リートはいきなり自分しか知らぬはずの真名を呼ばれてハッとする。

驚きの余り、周囲を警戒するが誰もいない。


「だ、だれ!?」


パニックになって、狂ったようにあたりを見回すリート。

そうすると、空の一ヶ所にて、ぼんやりと光輝く輪郭が現れた。


『そなたに神託を下す。……リート・イヴアルテ・トミニグ・アテリテよ。そこの神剣『プレヴァール』にて、異世界の加護を受けしソニヤ・シュガークリーを討つべし』


「……あぁ、……あぁ。わ、私の、私の行いは間違ってはいなかったのですね。神よ!」


リートは、その光の輪郭に対して祈りを捧げる。

彼女の魂の奥底は、この光輝く方は、自らが信奉する神に他ならないということを告げていた。

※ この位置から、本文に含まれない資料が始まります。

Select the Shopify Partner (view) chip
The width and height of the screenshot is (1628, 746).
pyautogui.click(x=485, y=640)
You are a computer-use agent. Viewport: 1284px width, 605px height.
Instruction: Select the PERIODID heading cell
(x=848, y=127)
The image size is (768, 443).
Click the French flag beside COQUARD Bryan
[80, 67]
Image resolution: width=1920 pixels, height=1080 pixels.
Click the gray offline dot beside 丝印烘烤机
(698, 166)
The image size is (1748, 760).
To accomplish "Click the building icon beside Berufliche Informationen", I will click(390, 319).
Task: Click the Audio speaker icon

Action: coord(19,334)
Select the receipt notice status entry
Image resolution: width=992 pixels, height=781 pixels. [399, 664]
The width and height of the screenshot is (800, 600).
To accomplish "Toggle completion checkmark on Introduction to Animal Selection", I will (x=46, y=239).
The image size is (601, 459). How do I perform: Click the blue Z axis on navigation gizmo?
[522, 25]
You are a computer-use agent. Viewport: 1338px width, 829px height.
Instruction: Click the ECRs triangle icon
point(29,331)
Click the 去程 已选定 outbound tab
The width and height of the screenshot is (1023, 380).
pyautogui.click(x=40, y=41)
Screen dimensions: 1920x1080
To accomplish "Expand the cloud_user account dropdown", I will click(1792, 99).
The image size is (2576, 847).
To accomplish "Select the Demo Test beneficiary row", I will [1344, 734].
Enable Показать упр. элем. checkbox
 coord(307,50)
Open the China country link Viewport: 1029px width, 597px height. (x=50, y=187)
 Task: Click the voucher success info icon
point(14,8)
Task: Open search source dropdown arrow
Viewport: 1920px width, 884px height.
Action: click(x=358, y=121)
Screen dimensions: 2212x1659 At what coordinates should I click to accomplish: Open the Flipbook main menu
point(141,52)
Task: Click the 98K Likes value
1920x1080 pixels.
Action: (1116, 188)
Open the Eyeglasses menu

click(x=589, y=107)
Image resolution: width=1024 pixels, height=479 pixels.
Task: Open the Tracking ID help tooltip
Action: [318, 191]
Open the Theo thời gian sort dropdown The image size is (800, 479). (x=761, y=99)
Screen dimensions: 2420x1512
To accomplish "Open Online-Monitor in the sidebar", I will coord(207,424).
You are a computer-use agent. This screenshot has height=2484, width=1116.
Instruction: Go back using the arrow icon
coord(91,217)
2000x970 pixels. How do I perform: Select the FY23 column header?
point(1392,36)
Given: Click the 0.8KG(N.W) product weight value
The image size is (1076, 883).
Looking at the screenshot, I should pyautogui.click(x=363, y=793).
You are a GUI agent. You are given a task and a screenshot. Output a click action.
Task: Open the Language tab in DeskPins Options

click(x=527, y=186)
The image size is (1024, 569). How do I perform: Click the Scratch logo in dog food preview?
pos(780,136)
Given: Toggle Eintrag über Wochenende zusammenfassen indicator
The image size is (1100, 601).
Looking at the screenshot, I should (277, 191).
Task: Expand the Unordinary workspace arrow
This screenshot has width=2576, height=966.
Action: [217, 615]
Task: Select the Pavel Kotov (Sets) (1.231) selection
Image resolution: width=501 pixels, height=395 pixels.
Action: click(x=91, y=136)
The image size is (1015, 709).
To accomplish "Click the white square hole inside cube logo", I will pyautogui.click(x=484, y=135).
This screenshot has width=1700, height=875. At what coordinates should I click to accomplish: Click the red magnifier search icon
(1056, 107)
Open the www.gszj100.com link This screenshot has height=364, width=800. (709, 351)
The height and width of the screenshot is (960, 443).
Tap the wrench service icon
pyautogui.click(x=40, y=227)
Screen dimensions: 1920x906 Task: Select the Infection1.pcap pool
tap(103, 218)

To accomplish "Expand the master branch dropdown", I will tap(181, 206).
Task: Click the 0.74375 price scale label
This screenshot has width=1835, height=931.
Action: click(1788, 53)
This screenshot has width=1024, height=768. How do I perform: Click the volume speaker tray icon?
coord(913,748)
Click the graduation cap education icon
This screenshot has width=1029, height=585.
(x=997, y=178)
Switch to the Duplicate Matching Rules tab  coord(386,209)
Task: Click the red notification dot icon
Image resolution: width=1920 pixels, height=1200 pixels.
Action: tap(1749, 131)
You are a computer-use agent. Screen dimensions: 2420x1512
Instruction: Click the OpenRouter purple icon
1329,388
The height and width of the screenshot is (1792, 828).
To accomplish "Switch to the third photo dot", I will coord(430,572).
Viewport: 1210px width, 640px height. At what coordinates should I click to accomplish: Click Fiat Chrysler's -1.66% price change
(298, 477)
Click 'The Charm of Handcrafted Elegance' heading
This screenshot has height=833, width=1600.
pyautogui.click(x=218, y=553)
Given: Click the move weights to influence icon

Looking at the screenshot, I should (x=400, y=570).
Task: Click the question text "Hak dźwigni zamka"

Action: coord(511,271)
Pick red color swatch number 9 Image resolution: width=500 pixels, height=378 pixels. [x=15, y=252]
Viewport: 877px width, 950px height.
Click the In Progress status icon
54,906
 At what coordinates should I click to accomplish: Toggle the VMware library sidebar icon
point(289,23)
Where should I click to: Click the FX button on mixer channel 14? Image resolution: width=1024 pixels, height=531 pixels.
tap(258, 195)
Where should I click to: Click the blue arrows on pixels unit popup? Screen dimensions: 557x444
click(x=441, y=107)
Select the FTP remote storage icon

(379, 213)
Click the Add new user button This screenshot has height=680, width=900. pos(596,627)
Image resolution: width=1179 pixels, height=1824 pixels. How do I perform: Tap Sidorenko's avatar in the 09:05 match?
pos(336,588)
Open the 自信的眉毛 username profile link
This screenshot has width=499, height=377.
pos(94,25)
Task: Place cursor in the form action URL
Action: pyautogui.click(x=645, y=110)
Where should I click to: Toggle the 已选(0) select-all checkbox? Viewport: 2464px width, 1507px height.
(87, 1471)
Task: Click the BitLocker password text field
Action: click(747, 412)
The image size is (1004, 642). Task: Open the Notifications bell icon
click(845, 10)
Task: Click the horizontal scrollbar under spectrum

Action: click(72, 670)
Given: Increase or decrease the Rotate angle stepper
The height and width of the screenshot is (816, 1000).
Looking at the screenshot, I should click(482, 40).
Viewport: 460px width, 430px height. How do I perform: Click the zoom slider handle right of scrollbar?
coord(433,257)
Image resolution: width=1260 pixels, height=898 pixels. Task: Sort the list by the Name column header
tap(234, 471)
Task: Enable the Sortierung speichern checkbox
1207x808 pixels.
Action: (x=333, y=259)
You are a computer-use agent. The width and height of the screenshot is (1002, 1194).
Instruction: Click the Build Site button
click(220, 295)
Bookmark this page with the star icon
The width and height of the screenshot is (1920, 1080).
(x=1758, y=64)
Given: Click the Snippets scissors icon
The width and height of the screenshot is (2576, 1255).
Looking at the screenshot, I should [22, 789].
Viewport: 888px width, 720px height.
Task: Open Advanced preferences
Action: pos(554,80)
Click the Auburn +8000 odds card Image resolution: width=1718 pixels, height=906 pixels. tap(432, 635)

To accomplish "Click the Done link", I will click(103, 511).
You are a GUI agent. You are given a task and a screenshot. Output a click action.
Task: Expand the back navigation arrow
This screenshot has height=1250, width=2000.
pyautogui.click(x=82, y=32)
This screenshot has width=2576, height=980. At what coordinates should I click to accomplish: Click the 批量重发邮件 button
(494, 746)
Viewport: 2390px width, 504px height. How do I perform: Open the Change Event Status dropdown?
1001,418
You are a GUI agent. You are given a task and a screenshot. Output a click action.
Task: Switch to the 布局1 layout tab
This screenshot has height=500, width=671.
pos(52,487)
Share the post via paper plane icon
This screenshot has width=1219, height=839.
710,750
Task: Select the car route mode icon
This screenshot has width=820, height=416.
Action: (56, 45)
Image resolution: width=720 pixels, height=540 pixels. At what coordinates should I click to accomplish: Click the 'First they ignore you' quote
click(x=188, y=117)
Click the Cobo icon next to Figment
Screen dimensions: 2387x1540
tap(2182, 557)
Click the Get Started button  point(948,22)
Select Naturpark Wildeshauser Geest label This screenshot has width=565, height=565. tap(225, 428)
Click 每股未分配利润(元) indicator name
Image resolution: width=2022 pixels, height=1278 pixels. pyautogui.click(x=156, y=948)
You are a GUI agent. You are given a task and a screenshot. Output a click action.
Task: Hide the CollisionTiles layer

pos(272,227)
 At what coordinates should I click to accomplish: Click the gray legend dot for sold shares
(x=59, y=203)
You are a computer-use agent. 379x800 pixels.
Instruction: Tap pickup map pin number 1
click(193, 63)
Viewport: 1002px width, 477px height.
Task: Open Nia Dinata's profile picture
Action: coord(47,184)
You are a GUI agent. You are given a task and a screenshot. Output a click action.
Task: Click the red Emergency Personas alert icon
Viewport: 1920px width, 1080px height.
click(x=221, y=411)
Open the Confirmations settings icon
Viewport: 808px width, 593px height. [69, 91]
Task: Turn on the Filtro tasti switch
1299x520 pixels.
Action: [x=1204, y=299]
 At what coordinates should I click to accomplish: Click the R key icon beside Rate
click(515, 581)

『さすれば、そなたが愛する魔王も、ソニヤにより操られている呪いも解け、そなたのものとなるであろう。だが、呪いを解くためには必ず、魔王の視界内にてソニヤを討つように』


「はっ。この身に代えましても、神のご神託のとおりと致します」


顔をあげた後のリートの目には、暗い黒色の炎のようなものが揺らめいていた。


◆◇◆◇◆


『くくく。これで、場には『魔王』、『ソニヤ』、『プレヴァール』が揃う。これこそが鍵』


何もない無の空間にて、『神』は一人ごちる。


『これでやっと、あの、邪魔者が……』


愉快この上ない、といった様子で『神』は笑い続けた。


たぶん、あと数話で完結です(プロットどおりならば)。

この物語も、結構長く書いたなー、とちょっとだけ自分で感心しております。